(Stored data entries)
━━━━━━━━━━━━━━━━

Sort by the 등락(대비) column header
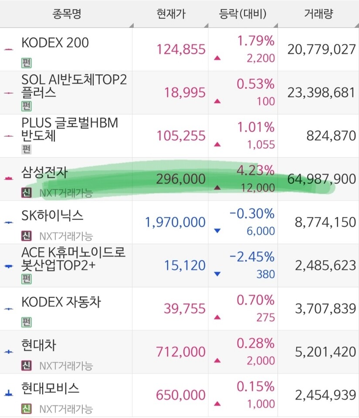This screenshot has height=418, width=359. coord(243,14)
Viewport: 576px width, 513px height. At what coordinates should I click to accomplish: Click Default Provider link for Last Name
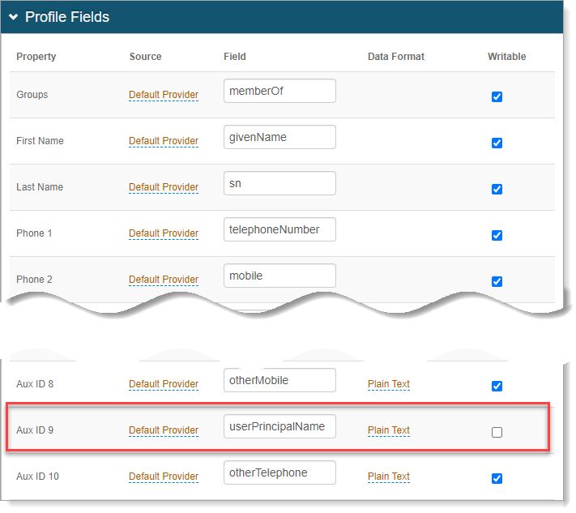164,187
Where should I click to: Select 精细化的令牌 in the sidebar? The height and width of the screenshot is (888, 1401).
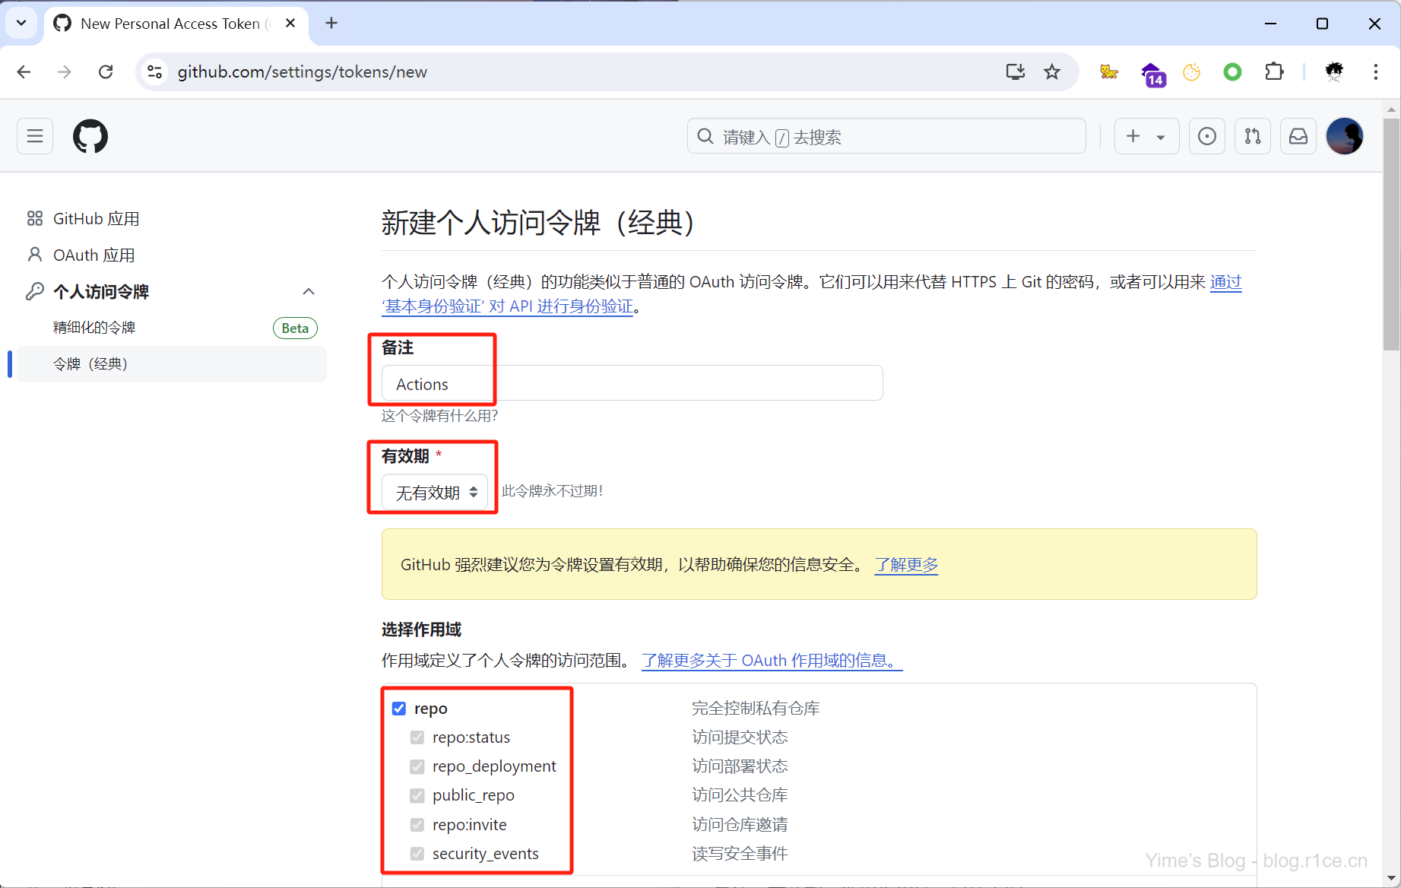pyautogui.click(x=94, y=328)
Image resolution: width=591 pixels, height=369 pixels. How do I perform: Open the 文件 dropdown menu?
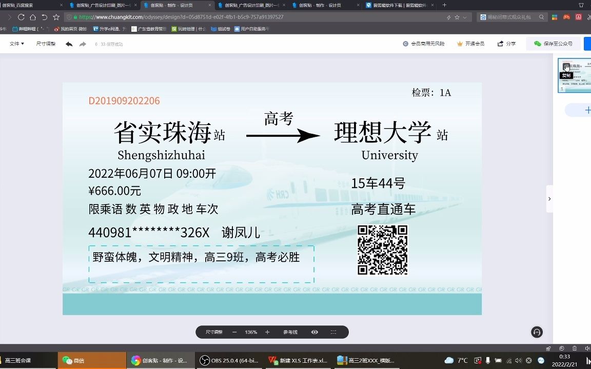click(x=16, y=44)
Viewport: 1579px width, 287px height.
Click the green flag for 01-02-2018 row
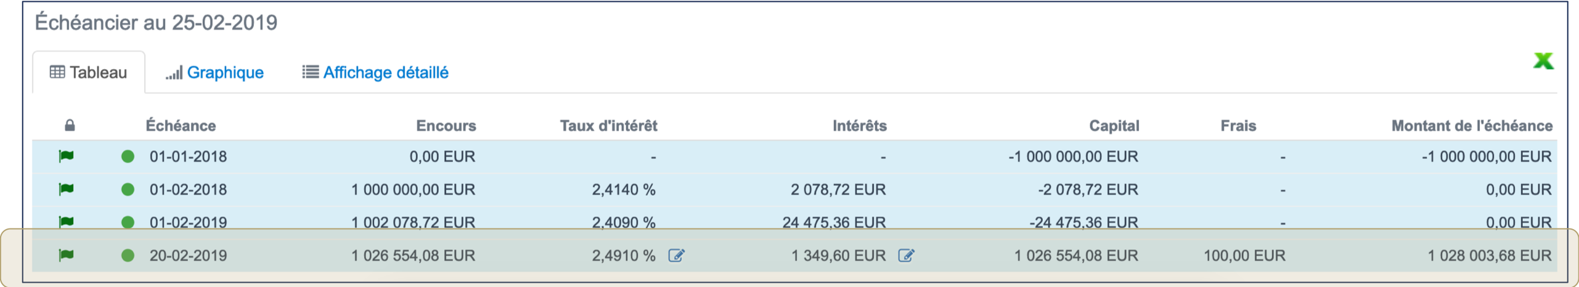click(66, 189)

━━━━━━━━━━━━━━━━

Precisely the lines from the one containing "Image resolution: width=591" to the end of the data above, both included, should be printed; leave the pictures out.

Image resolution: width=591 pixels, height=369 pixels. How do I perform: Open the 文件 dropdown menu?
click(x=16, y=44)
Viewport: 1579px width, 287px height.
Click the green flag for 01-02-2018 row
click(66, 189)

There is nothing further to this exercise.